Dividends Dividends are payments made by a corporation to its shareholder members. It is the portion of corporate profits paid out to stockholders. When a corporation earns a profit or surplus, that money can be put to two uses: it can either be re-invested in the business (called retained earnings), or it can be paid to the shareholders as a dividend. Many corporations retain a portion of their earnings and pay the remainder as a dividend. It’s a distribution of a portion of a company's earnings, decided by the board of directors, to a class of its shareholders For a joint stock company, a dividend is allocated as a fixed amount per share. Therefore, a shareholder receives a dividend in proportion to their shareholding. For the joint stock company, paying dividends is not an expense; rather, it is the division of after tax profits among shareholders. Retained earnings (profits that have not been distributed as dividends) are shown in the shareholder equity section in the company's balance sheet - the same as its issued share capital. Public companies usually pay dividends on a fixed schedule, but may declare a dividend at any time, sometimes called a special dividend to distinguish it from the fixed schedule dividends. The different types of dividends include:
Special dividend: Normally, public companies declare their dividends on a specific schedule; however, they also have the option to declare a dividend at any time. This type of dividend is referred to as a special dividend.
Cash dividend: Paid in checks, this is the most basic form of dividend. Cash dividends considered a type of investment earnings, and are taxable.
Stock dividend: Given in the form of bonus shares or stocks of the issuing company or a subsidiary company. Normally, they are offered on the basis of a pro rata allotment.
Property (in kind) dividend: Distributed in the form of assets by the issuing company or a subsidiary company.
Other types of dividend: Warrants and financial assets having market value are also distributed in the form of dividends.

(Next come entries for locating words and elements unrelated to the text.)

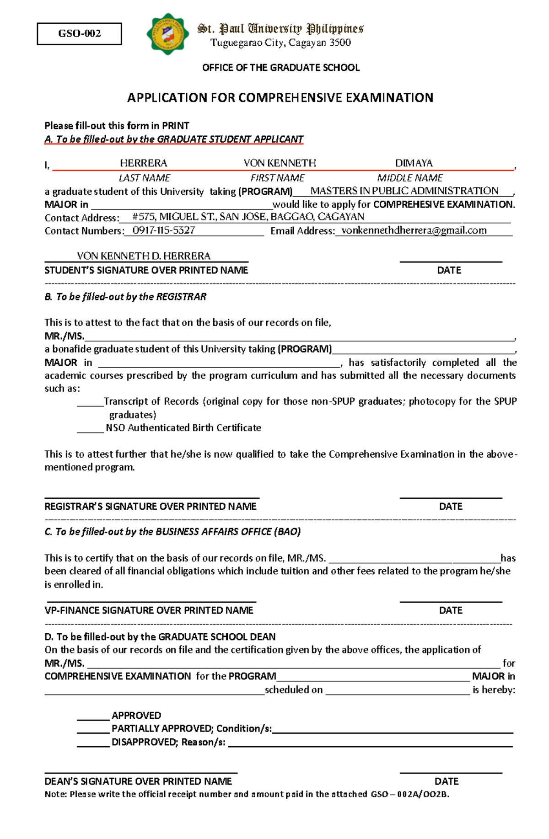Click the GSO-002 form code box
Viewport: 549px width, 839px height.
coord(79,33)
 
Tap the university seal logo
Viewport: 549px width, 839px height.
coord(167,34)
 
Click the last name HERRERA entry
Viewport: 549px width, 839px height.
coord(143,163)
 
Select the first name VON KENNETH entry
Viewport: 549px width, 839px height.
coord(280,163)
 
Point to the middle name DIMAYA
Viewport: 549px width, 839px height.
coord(414,163)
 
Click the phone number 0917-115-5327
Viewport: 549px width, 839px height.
coord(164,230)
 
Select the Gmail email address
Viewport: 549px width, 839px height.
coord(414,230)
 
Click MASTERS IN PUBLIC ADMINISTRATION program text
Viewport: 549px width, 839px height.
coord(404,191)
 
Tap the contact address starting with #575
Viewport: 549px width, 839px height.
coord(248,217)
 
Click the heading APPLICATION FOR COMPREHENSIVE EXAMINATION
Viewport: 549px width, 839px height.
coord(280,98)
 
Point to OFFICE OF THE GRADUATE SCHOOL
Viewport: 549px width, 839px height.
coord(280,68)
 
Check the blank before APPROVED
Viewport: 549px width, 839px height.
coord(93,716)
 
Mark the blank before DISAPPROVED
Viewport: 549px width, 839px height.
coord(93,743)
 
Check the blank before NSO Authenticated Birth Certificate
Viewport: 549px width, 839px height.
coord(90,428)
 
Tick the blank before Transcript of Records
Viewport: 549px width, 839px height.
coord(90,402)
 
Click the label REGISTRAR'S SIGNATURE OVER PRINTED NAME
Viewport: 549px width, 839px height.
coord(150,507)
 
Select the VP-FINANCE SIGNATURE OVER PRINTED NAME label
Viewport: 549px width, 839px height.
coord(149,610)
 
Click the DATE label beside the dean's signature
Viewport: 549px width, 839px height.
coord(446,781)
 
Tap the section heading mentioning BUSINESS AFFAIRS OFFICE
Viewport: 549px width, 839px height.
coord(172,532)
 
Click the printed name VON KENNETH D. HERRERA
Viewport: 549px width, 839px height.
coord(143,256)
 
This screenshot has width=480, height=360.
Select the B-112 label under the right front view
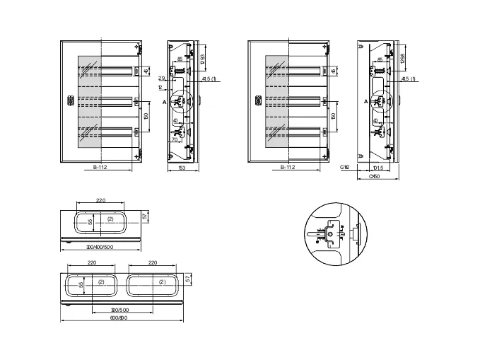(288, 168)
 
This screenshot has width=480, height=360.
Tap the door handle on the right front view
(258, 100)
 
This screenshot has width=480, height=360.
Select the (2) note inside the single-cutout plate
(110, 219)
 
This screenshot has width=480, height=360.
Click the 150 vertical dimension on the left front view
(145, 115)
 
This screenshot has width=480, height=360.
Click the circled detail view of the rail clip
(336, 231)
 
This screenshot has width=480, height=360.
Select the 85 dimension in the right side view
(380, 59)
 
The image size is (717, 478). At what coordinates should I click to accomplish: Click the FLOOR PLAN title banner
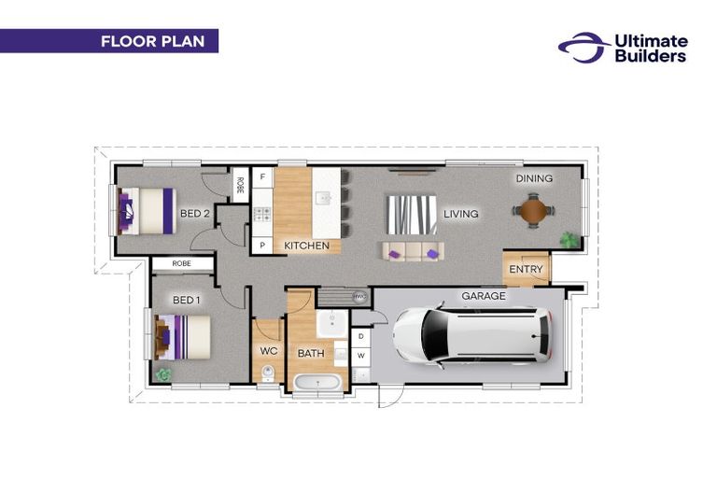tap(109, 41)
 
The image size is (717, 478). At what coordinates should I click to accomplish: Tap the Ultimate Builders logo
tap(623, 48)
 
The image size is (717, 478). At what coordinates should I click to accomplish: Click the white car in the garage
tap(472, 335)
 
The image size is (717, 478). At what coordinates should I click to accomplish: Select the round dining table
tap(533, 211)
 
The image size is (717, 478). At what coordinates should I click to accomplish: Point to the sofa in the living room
tap(414, 251)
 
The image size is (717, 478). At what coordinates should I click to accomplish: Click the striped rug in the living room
tap(412, 215)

Proposed dividend When a company reports profit (quarterly, half yearly or annually or even less frequently), after paying off the taxes, it may decide to pay out the dividend to its equity/share holders. The profit can be used in two ways - either plough it back into the business or pay out dividend to your investors.
If the top management decides on a dividend payout, then the amount earmarked for the same is recorded in the account books as proposed dividend as a part of the company's short term liabilities. It is "proposed" because it has still to be paid out and thus is also labeled as a liability for the company. Once it is paid out, the liability is erased and the payment is recorded as "dividend paid" in the profit and loss statement of the company
Interim dividend
Distribution of profits to stockholders (shareholders) before a firm's annual earnings have been computed, or at any time between two successive annual general meetings (AGM) is known as interim dividend. Thus, it’s a dividend payment made before a company's AGM and final financial statements. This declared dividend usually accompanies the company's interim financial statements.